Il mangiare e il bere scandiscono anche i momenti lieti della vita e come nell’antichità, sottendono un buon rapporto di amicizia, evidenziano famigliarità, cordialità e legami sinceri e profondi.

"Se ti affligge la triste cena domestica puoi sempre venire a morire di fame con me!!!"(Marziale)

La cucina salentina affonda le sue origini nell'antica civiltà contadina. Una civiltà che traeva origine dalla tradizione in cui dire "abbiamo mangiato nello stesso piatto" stava ad indicare che siamo molto amici, mentre  dire "Che! abbiamo mangiato nello stesso piatto?" lo si usava quando si voleva mantenere un certo distacco da una persona invadente.

È soprattutto umile e povera, ma ricca di sapori. Un tempo, la gente povera, non avendo abbastanza denaro per sfamare la famiglia, utilizzava tutto ciò che aveva a disposizione e da questa necessità nasce la tradizione di piatti semplici, ma corposi: l'olio d'oliva ne è l'ingrediente irrinunciabile.

Il relativo isolamento geografico del Salento ha potuto mantenere gli usi e i costumi gastronomici antichi anche se spesso ha subito l’influenza dei popoli che lo hanno occupato.

Con le ricorrenti invasioni dei popoli provenienti dal mare, la nostra cucina è stata arricchita di nuovi e vari sapori: infatti, molti cibi della tradizione culinaria salentina sono di origine araba, greca, spagnola.
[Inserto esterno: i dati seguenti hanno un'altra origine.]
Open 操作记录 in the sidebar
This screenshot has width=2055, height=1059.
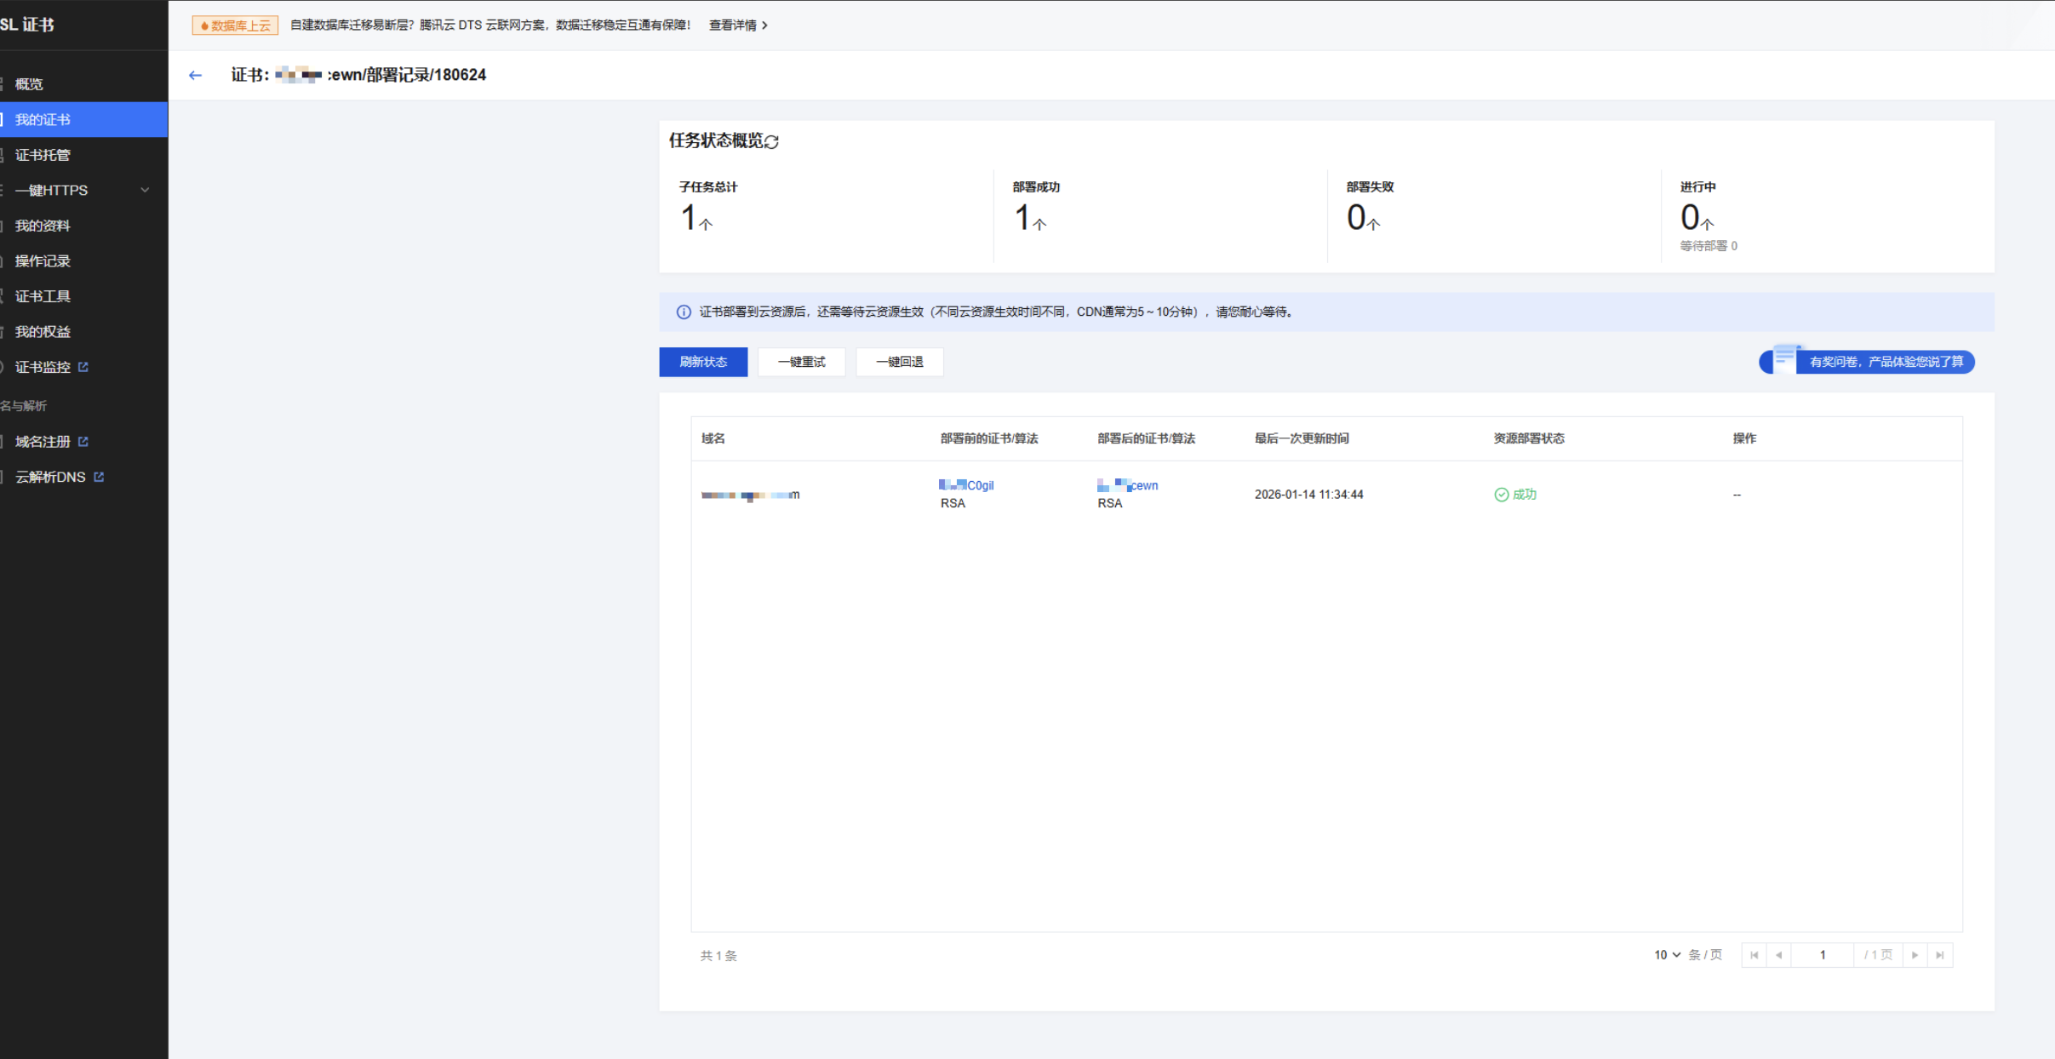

Il piatto denominato "ciceri e tria" (ceci conditi con pasta fritta), per esempio, ha origini arabe; la parola "tria" deriva dall'arabo e significa "lasagna". Così pure arabi sono "la cupeta" (torrone al miele) e i dolci di pasta di mandorla.
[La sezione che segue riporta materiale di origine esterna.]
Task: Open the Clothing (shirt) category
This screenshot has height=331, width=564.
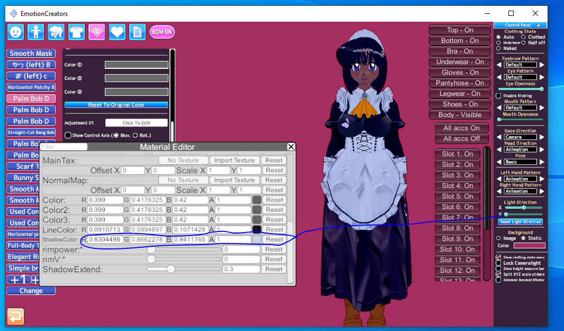Action: (76, 32)
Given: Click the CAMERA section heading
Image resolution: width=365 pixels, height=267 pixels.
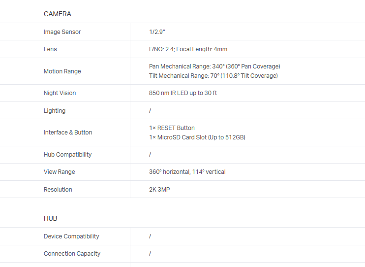Looking at the screenshot, I should (58, 14).
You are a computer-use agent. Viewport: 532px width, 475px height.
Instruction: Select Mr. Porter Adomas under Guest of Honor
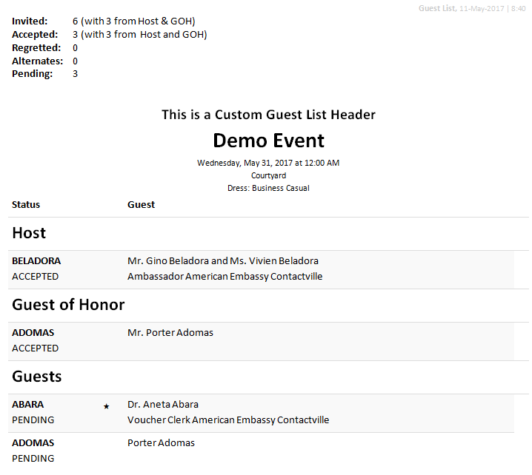(170, 333)
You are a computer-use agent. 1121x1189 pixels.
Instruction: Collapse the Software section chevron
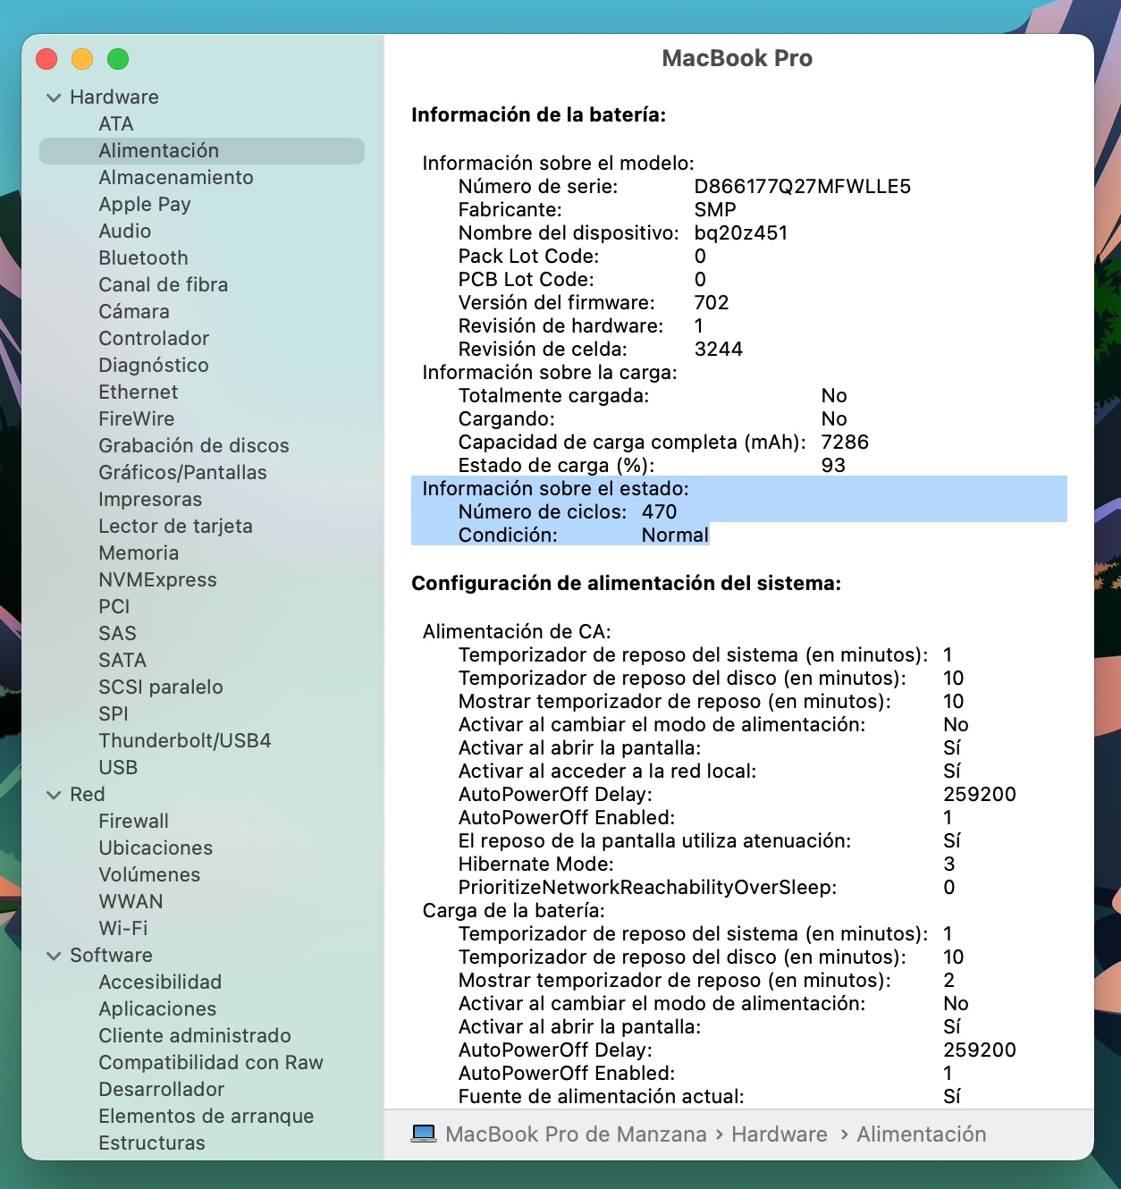tap(54, 956)
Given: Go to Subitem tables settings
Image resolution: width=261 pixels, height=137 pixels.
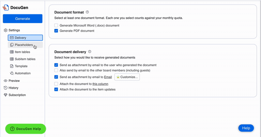Looking at the screenshot, I should coord(25,59).
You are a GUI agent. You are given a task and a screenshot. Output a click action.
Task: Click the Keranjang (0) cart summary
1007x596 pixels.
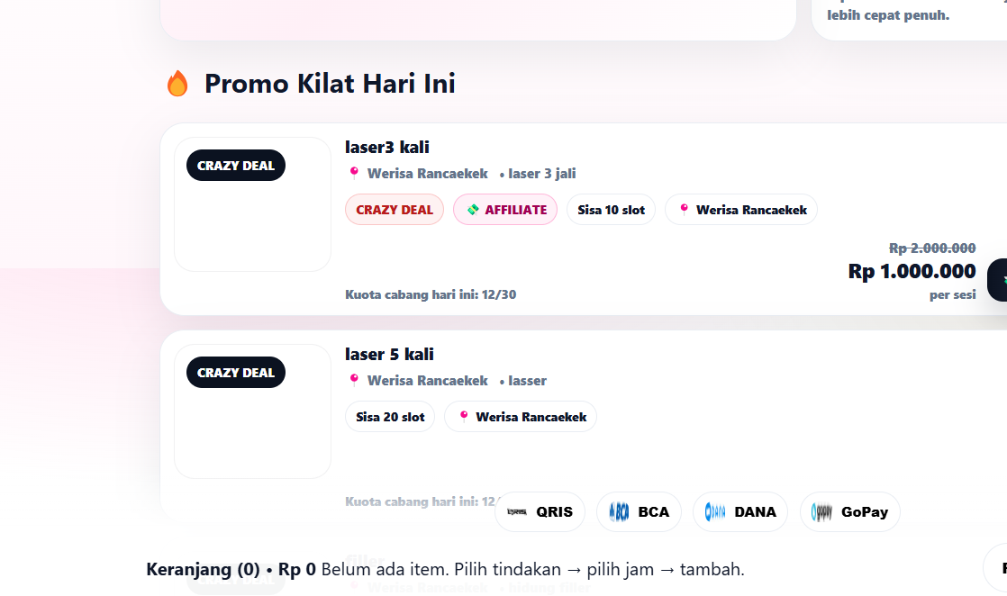(203, 570)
La cucina tradizionale salentina è comunque cucina contadina, ricca di fantasia, ma povera di ingredienti, preparata con ciò che produce la terra: dalle erbe spontanee cotte in mille modi, ai legumi, pasto dei poveri che "ntosta" le ossa e che, dai  pescatori venivano cucinati, per risparmiare, nella pignata accanto al fuoco preparato per tingere nelle grandi caldaie le reti, vicino al mare.

Si racconta che la "scapece", pietanza preparata con "manuscia" (pesci piccolissimi) bollita in acqua e sale ed insaporita con aceto e zafferano, fosse il piatto preferito da Federico II di Svevia, ed ancora, che le "frise" (ciambelle di pane biscottate, condite con olio, sale, pomodoro fresco e rughetta) fossero state introdotte in loco da Enea, quando sbarcò a Porto Badisco.